This summary is not exhaustive and you should have regard to your own personal investment objectives and financial circumstances, and should consult your professional advisers, before deciding whether or not to accept Cadmon's Offer.
9.1 The Offer provides the opportunity for all Shareholders to realise their investment in MHM
Under the Offer, all Shareholders have an opportunity to realise their investment in MHM for a certain cash consideration (subject to the Conditions being satisfied or waived).
Accepting the Offer removes the risks associated with continuing to hold Shares, including risks associated with MHM's business as well as general industry and market risks including those outlined in Section 6.
Further, there is currently a limited market for Shares. While your Directors are hopeful that MHM will re-comply with Chapters 1 and 2 of the Listing Rules and that trading of Shares will resume of the ASX, there can be no guarantee that this will occur in the short term or at all.
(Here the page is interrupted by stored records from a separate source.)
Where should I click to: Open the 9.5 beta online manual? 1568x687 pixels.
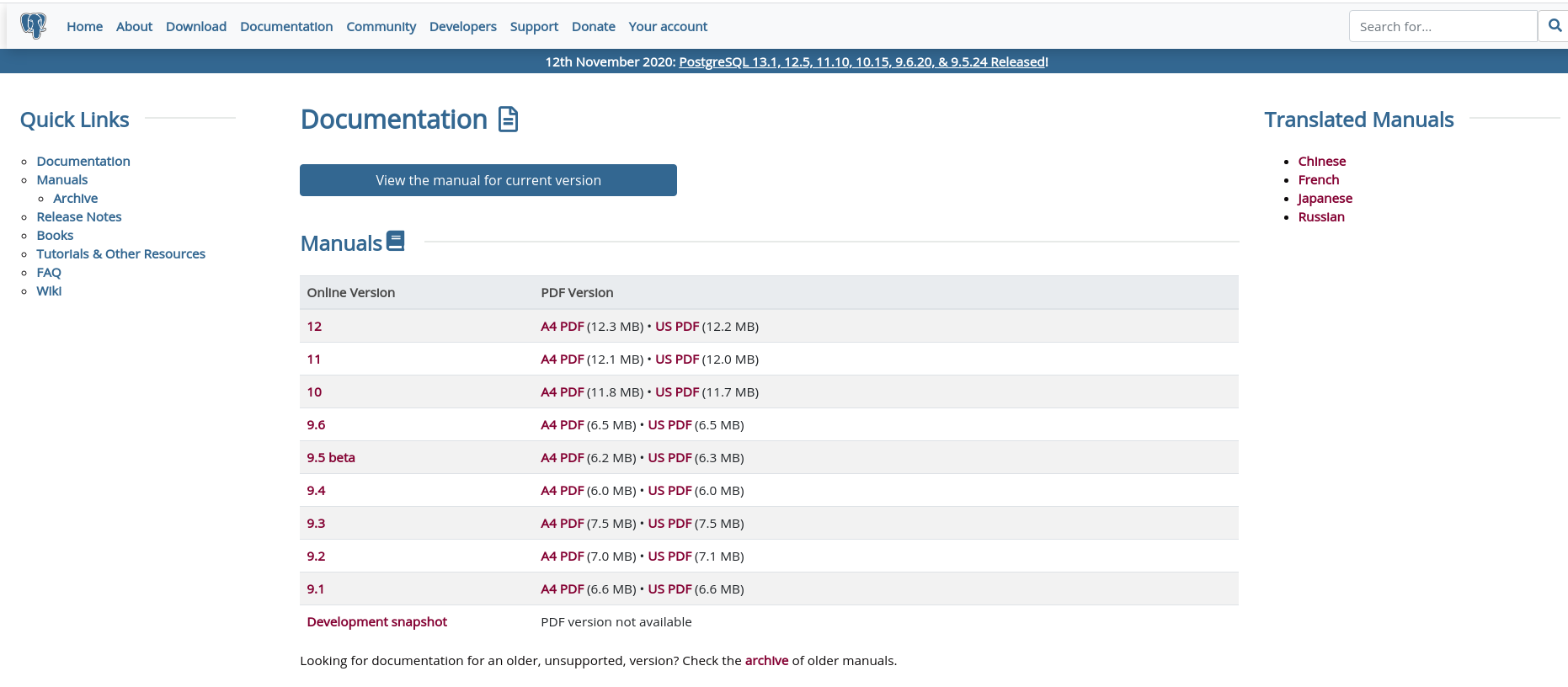[330, 458]
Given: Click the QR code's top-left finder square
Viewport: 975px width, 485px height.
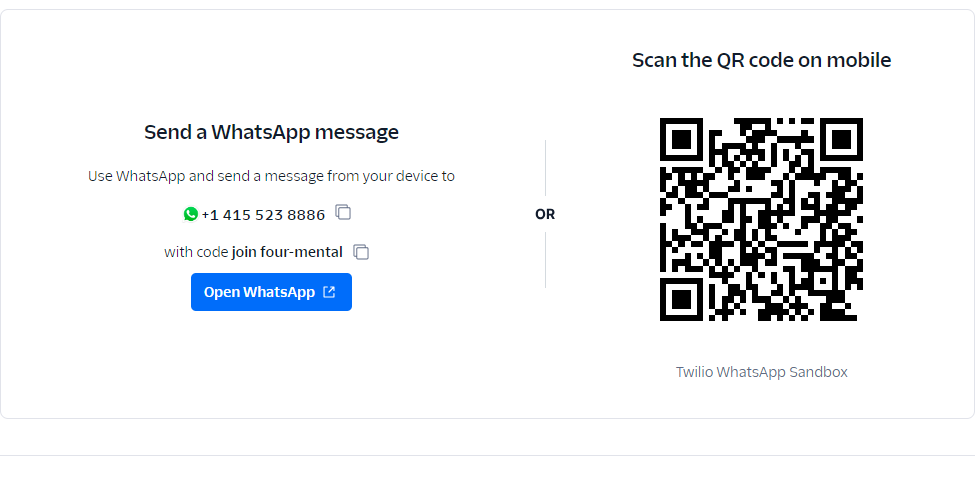Looking at the screenshot, I should (x=682, y=140).
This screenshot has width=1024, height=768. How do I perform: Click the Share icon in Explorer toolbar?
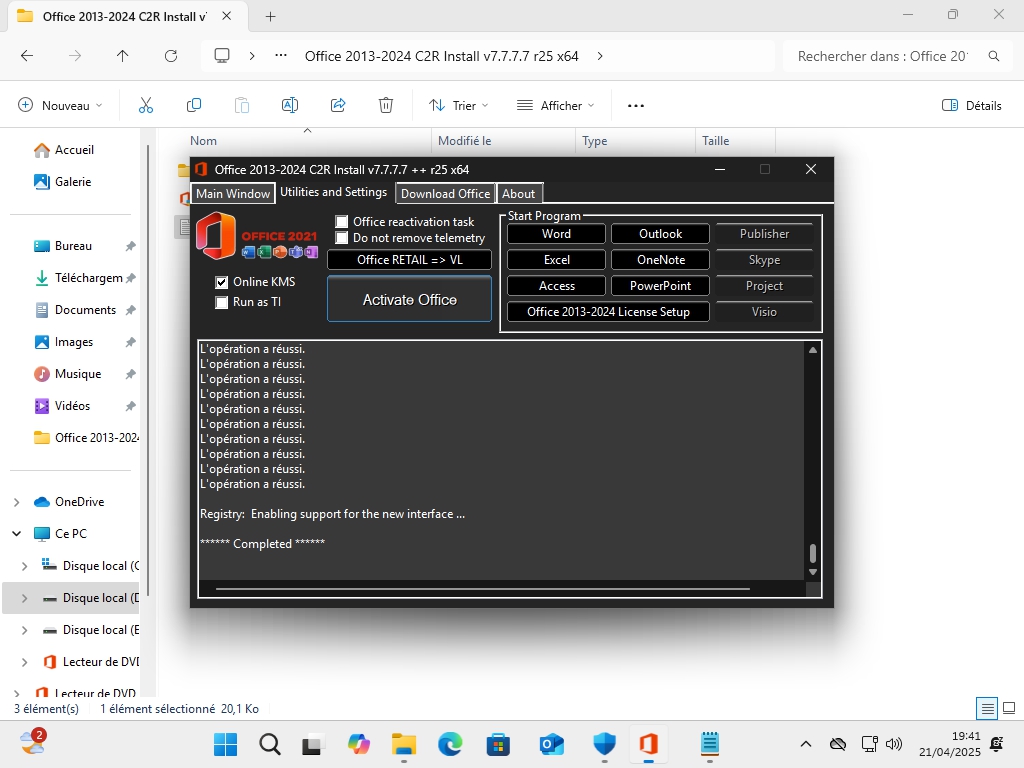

Accordingly, Cadmon's Offer represents an opportunity for Shareholders to liquidate their entire holding of Shares that is superior to the Alternative Offer.
9.2 Your Shares may be compulsorily acquired and there may be adverse consequences associated with not accepting Cadmon's Offer
If Cadmon becomes entitled to compulsorily acquire your Shares, it intends to do so.
Accordingly, even if you do not accept the Offer but a sufficient number of other Shareholders do, Cadmon may nevertheless compulsorily acquire your Shares.
If your Shares are compulsorily acquired, you will still receive the Offer Price for your Shares but at a later date than you would have received it if you had accepted the Offer.
Further, if you do not accept the Offer and Cadmon obtains a controlling interest in MHM, Cadmon has indicated it may seek to procure the removal of all Shares from the official list of ASX, and as a result your ability to realise your investment in MHM in the future may be limited.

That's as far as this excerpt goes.